In general, given our limited resources, it is not the best use of our time fixing edge case issues instead of focusing on long-term projects like the above.

Well, I would say that the safe and cheap approach is : If you don't know where to add a table end, just don't add it... and certainly not add it in some place that has a lot more chances of being incorrect than correct

Unfortunately, it is a bit trickier than that. The table is closed when parsing wikitext to HTML. And, there is no way to avoid it. Parsoid almost always knows that the table was auto-closed because of a missing tag. So, in theory, we can avoid closing it. In practice, it will need more logic for the following reasons.

Selective serialization already handles the scenerio when the table or any of its descendent children are not edited -- it leaves it untouched. However, whenever anything in the table is edited, parts of the table get serialized with the default serialization algorithm. In the general case, we do not use information about auto-closed tags since it is not always accurate to use that information in the presence of edits (T57410 exists for example).

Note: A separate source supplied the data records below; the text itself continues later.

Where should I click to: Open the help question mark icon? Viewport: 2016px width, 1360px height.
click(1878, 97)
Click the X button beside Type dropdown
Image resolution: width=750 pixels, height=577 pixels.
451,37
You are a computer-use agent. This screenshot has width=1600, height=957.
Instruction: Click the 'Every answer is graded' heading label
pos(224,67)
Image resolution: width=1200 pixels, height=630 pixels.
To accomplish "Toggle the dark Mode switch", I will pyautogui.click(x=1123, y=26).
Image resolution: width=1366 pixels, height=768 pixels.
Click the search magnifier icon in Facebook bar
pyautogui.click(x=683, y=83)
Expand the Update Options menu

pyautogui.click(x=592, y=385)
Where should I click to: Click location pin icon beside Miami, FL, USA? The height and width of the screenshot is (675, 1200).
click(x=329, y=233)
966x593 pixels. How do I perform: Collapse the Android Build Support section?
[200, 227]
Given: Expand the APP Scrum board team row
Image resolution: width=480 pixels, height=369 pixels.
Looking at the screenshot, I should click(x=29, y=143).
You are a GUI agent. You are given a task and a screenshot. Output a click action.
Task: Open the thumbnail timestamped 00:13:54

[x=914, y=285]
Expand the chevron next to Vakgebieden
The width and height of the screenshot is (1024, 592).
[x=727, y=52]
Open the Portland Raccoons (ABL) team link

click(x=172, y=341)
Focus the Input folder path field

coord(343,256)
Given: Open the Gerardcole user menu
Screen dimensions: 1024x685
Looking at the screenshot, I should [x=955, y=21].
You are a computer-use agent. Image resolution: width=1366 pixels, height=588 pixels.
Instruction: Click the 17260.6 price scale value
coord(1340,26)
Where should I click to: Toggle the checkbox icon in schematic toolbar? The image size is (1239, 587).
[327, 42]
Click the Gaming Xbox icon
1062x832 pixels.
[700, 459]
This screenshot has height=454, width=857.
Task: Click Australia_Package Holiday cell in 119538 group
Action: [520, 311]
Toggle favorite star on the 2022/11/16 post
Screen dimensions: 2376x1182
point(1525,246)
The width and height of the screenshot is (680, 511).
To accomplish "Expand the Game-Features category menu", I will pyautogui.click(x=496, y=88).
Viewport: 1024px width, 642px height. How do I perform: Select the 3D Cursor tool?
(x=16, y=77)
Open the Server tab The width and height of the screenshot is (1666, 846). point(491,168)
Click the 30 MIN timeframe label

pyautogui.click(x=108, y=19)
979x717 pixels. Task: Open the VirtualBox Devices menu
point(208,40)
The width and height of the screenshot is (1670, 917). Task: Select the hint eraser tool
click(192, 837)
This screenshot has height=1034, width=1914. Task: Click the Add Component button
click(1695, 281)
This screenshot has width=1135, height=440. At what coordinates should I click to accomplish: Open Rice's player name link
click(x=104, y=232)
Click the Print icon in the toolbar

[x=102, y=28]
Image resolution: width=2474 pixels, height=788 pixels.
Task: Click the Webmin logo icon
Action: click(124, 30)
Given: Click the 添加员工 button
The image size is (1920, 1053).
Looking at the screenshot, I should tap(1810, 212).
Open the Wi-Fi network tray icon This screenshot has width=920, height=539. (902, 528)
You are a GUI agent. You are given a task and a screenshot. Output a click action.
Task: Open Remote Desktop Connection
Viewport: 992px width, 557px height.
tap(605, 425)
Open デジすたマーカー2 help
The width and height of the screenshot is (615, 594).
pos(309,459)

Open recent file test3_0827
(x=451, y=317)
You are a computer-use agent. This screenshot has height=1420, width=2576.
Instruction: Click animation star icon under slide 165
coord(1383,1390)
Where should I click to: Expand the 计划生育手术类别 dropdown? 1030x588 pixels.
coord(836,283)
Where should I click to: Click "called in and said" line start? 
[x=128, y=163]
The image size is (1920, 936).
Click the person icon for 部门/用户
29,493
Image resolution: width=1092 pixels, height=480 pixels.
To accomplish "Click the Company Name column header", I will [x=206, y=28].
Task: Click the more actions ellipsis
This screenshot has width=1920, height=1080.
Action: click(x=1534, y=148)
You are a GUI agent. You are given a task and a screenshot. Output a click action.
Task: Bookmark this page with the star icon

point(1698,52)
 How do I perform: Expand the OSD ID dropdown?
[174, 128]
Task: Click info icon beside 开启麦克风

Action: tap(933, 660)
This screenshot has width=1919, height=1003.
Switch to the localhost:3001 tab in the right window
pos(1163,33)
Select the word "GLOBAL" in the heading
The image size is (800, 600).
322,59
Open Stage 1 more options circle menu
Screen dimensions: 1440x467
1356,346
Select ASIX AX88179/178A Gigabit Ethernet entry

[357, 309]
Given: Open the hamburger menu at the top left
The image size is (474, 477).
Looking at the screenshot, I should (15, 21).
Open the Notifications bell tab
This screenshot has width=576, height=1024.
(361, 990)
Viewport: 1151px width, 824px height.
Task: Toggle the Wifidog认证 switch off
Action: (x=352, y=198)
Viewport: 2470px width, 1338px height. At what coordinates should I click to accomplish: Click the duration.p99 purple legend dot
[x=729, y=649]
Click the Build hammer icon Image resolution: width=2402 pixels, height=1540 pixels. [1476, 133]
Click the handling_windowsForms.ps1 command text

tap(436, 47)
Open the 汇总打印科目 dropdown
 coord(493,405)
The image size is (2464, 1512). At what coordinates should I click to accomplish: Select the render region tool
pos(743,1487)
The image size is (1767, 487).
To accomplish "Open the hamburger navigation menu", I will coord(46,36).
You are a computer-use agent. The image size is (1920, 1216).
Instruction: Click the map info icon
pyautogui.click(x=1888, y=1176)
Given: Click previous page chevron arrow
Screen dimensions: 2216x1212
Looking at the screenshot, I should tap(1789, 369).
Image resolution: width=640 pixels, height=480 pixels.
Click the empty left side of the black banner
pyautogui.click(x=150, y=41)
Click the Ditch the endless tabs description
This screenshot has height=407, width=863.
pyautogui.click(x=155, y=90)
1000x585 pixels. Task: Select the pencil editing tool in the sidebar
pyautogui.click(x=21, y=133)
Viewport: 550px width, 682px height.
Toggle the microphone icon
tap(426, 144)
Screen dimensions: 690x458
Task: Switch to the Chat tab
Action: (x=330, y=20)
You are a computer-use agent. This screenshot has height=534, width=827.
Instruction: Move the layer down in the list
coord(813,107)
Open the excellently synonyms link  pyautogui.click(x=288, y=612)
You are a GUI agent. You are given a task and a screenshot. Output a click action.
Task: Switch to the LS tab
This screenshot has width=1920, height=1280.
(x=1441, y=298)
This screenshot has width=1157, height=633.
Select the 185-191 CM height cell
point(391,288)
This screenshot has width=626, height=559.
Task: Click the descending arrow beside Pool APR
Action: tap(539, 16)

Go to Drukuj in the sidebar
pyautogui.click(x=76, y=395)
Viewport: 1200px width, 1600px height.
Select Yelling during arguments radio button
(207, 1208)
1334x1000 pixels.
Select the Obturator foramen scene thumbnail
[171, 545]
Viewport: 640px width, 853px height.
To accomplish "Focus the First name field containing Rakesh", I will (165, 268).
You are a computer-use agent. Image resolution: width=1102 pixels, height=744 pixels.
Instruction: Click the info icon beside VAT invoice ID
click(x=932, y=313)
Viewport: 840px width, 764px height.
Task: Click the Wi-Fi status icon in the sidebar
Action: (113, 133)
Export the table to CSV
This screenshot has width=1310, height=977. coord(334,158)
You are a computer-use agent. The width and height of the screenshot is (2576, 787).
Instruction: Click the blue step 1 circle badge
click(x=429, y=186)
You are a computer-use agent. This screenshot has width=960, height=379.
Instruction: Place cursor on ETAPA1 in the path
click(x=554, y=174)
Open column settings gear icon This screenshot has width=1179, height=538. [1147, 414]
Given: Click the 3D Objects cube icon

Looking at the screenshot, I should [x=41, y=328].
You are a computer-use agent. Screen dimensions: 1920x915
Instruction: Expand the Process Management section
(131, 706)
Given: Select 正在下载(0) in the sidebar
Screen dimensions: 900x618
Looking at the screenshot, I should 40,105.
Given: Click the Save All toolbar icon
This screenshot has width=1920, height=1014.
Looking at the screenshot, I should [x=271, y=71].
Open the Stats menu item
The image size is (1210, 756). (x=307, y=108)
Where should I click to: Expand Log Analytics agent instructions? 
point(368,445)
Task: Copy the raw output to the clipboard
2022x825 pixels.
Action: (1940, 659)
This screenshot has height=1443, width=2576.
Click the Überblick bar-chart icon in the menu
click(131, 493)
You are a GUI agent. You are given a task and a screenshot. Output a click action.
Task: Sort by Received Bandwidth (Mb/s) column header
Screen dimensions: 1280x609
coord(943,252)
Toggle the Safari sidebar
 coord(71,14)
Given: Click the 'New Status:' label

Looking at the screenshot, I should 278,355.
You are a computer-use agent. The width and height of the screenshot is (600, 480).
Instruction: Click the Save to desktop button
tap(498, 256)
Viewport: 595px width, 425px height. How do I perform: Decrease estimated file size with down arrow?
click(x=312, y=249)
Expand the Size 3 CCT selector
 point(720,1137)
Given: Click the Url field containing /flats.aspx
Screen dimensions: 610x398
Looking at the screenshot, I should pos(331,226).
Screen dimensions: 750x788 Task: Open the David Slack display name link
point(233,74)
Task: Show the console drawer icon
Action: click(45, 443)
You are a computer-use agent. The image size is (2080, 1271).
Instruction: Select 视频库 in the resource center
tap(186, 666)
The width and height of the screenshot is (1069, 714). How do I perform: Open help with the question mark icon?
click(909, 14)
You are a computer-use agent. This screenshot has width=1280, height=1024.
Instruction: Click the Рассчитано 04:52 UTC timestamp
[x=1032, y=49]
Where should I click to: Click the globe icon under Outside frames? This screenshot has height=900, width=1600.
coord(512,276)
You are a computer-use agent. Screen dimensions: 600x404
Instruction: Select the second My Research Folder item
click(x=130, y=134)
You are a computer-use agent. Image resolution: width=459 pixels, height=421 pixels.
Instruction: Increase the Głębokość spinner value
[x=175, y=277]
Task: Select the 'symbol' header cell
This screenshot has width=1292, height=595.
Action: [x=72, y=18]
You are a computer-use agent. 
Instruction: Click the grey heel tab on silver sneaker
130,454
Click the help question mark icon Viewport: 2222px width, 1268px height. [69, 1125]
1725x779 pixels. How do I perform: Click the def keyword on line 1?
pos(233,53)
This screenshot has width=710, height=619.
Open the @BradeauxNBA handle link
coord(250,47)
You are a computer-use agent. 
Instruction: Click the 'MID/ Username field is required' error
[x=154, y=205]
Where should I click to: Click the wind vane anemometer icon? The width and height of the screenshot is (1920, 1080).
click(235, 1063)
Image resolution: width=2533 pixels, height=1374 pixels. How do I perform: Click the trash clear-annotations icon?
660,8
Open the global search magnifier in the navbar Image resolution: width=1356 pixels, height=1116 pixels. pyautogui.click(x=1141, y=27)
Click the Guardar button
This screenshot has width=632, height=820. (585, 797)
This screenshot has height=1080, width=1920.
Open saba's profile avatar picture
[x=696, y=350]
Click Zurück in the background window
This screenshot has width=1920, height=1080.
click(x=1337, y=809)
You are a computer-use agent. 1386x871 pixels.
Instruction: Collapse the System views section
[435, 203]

So, one way to fix this would be to be detect this scenario as one where it is safe to use parse-time autoInsertedEnd flags and skip the "|}". However, this is not so obvious. Once contents of the table has been edited, we cannot clearly determine that the markup error has also not been fixed up some fashion, i.e. some editing client might notice the misnesting of sections in a table and move it out, which effectively means that the table has been edited to closed it properly and it would be an error for Parsoid to skip the "|}".

Once again, it doesn't make sense to add extra complexity for what does seem to be some edge case behavior. We won't really solve the issue any way and just add other edge cases besides making Parsoid itself more complex for no good reason.

ssastry claimed this task.

I am going to decline this, but please feel free to reopen this with an explanation if you think I am missing something here.